━━━━━ Page extract
Conventional prosthetic rehabilitation of cleft lip and palate patients: our experience

  • Piero Papi
  • Rita Giardino
  • Alessandro Silvestri
  • Stefano Di Carlo
  • Piero Cascone
  • Giorgio Pompa
Keywords: Cleft lip and palate, Prosthetic rehabilitation, Removable partial dentures, Fixed partial dentures, congenital malformation


Background: The ideal prosthetic treatment for patients with cleft lip and palate begins with closure of the cleft area via bone graft followed by an orthodontic treatment. When this is not possible, there are many prosthetic options, which can be implemented on a case-by-case basis. Conventional prosthetic treatment includes both removable partial dentures (RPDs) and fixed partial dentures (FPDs). The aim of this study is to present our experience in managing cleft lip and palate patients with conventional prosthetic treatments.
Materials and Methods: Thirty-eight patients were enrolled in this study, 22 female (57,89%) and 16 male (42,11%) with a mean age of 32,93±7,04 years (age range 22-55), they were all treated for cleft lip and palate and rehabilitated with conventional prostheses. The dental prostheses used, were realized in an interval of time between 2007 and 2013. Removable partial dentures (RPDs) were provided to 10 subjects, while twenty-eight received fixed partial dentures (FPDs) with dental bridges.
━━━━━━━━━━
━━━━━ Provided data
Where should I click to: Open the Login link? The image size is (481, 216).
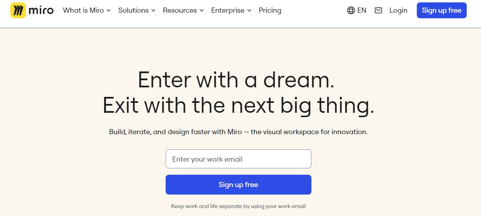398,10
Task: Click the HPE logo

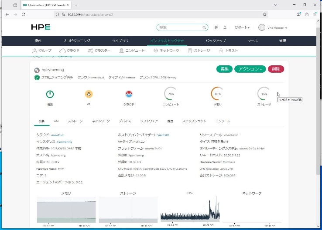Action: click(x=41, y=27)
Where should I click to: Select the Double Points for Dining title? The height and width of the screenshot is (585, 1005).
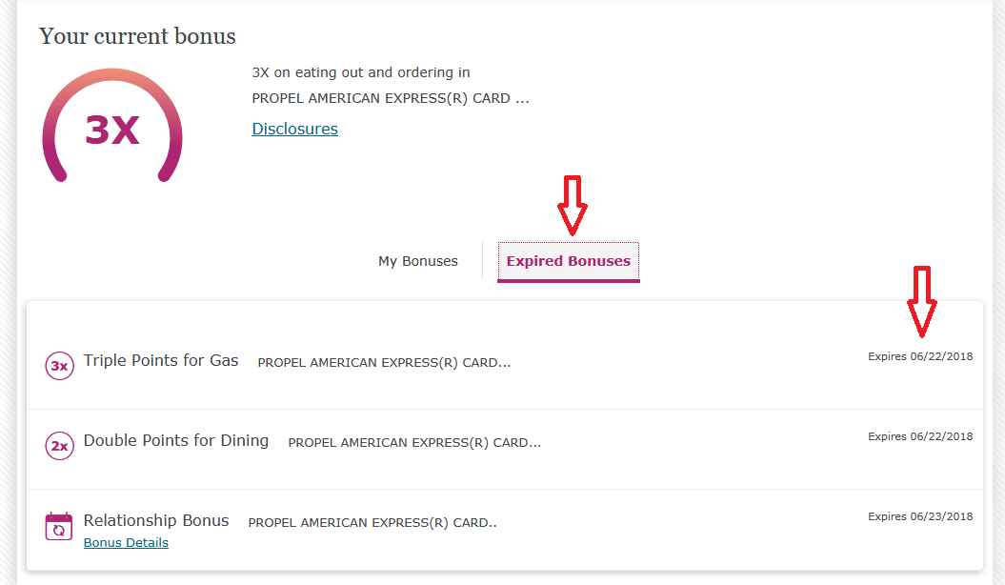(176, 441)
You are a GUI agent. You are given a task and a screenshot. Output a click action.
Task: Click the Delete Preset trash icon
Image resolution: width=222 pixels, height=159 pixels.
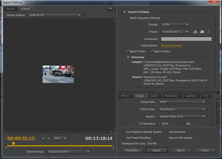(209, 32)
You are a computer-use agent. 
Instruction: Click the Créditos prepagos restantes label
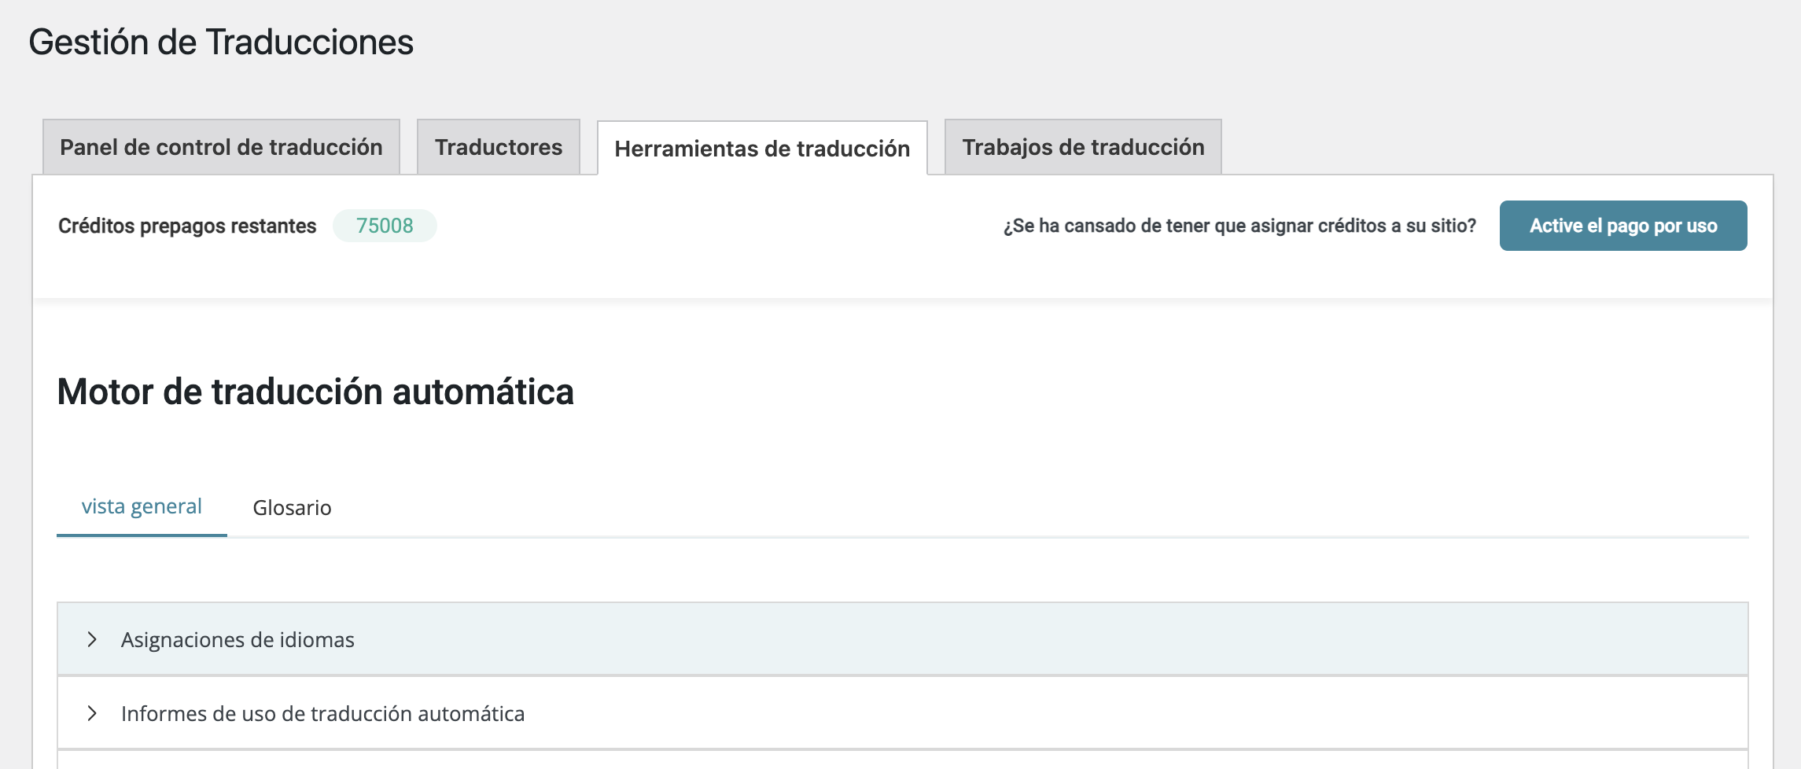pyautogui.click(x=187, y=226)
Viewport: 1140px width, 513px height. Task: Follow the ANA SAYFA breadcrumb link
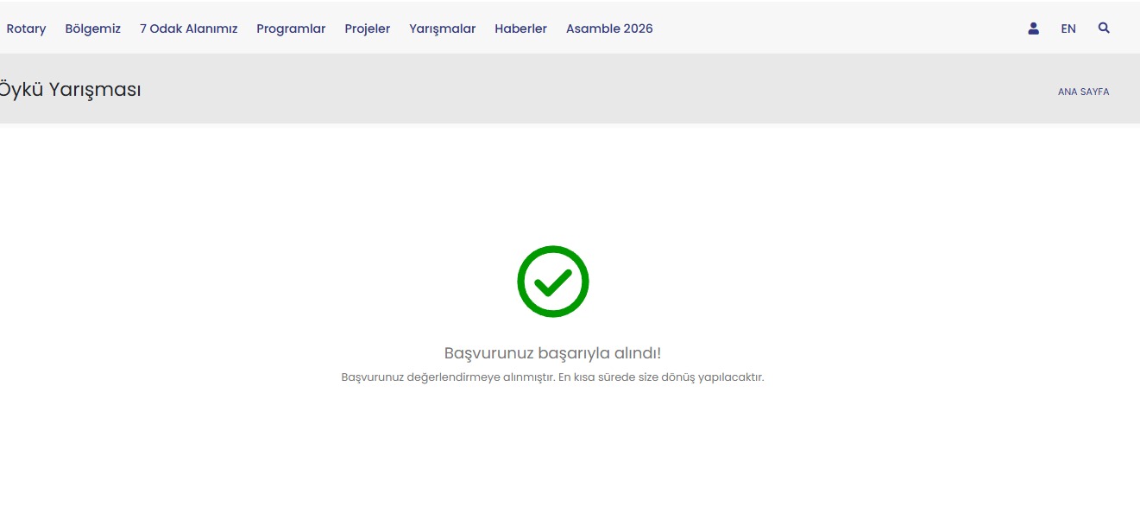[x=1083, y=92]
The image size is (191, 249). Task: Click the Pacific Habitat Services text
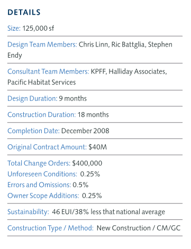click(42, 82)
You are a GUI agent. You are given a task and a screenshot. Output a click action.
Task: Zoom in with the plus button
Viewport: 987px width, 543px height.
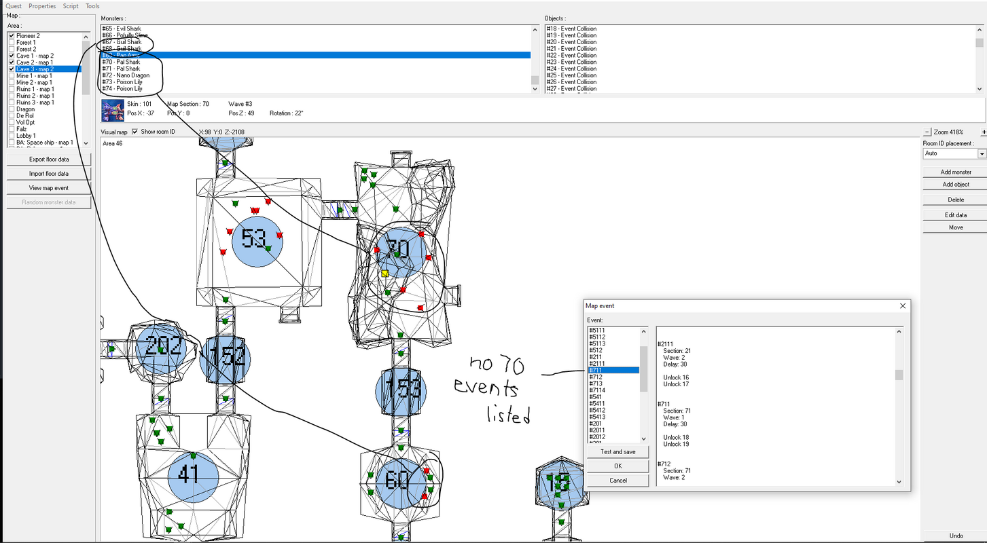pyautogui.click(x=984, y=132)
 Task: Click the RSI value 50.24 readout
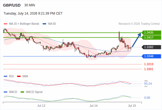(148, 84)
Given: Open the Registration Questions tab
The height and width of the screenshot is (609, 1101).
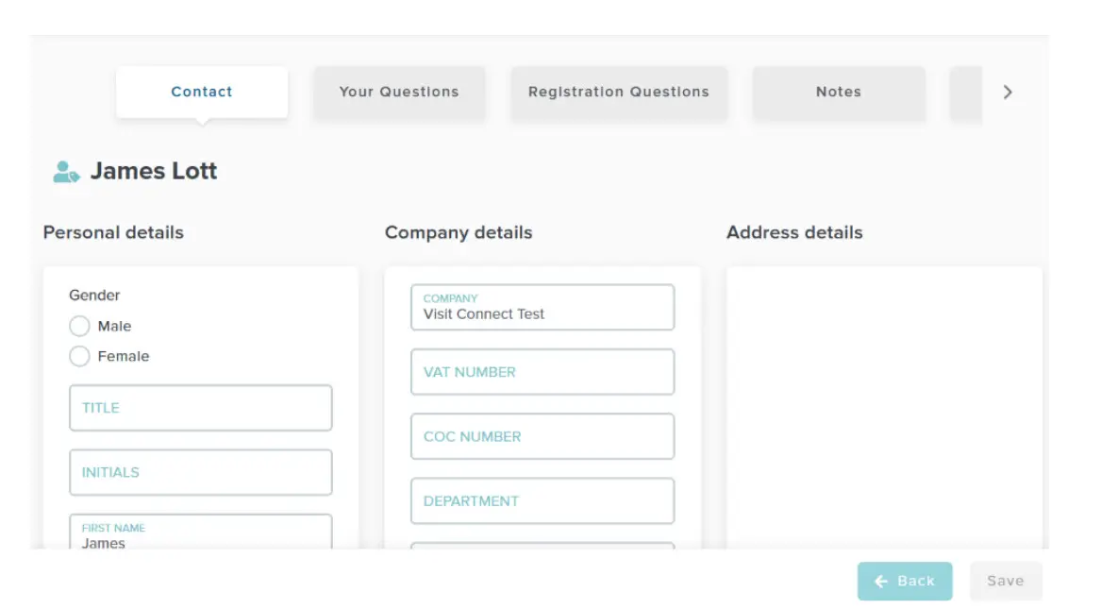Looking at the screenshot, I should 618,92.
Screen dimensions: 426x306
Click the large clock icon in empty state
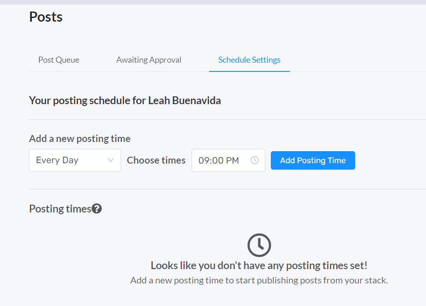coord(259,245)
━━━━━━━━━━
Exercise
In the cleft lip and palate study abstract, how many patients received fixed partial dentures?

Result for this exercise
Twenty-eight